Stored records:
********************

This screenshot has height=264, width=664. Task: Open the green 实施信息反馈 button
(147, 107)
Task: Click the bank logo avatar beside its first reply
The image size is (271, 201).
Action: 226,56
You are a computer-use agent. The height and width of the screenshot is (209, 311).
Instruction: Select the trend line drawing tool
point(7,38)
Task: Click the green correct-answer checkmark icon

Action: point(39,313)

********************

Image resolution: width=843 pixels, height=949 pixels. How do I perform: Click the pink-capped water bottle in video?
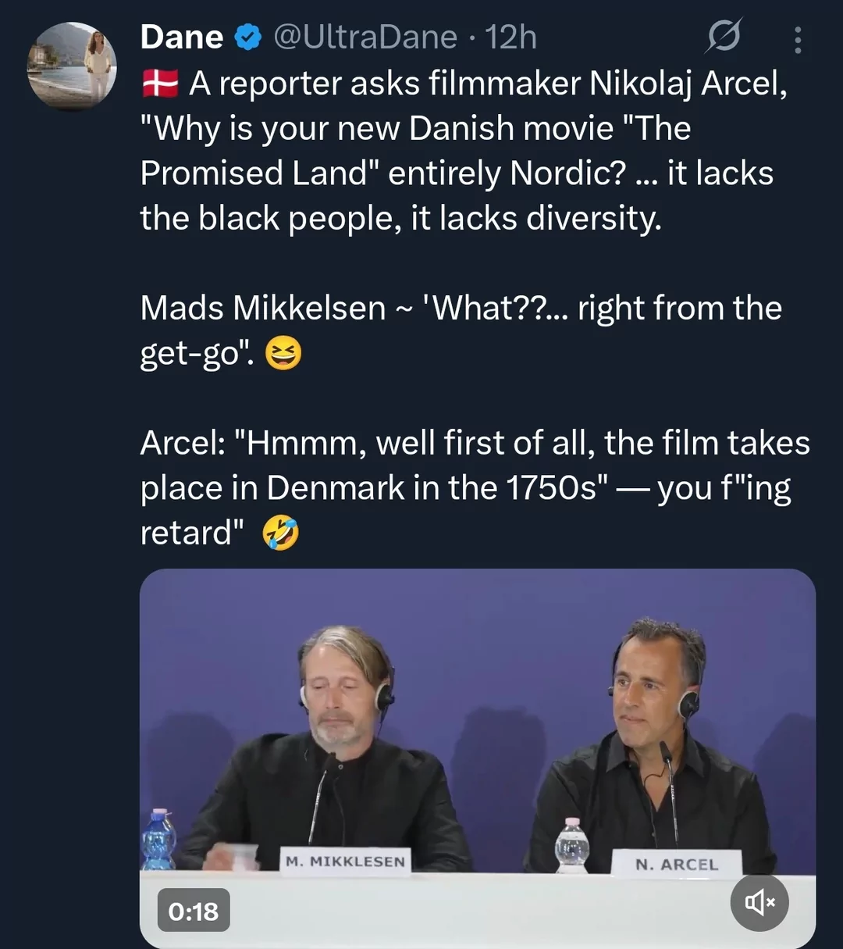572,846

********************

Written instruction: Copy the records verbatim, beginning at the line containing "Task: Click the bank" and ending after the line containing "Action: point(39,313)".

The output:
Task: Click the bank logo avatar beside its first reply
The image size is (271, 201).
Action: 226,56
You are a computer-use agent. The height and width of the screenshot is (209, 311).
Instruction: Select the trend line drawing tool
point(7,38)
Task: Click the green correct-answer checkmark icon

Action: point(39,313)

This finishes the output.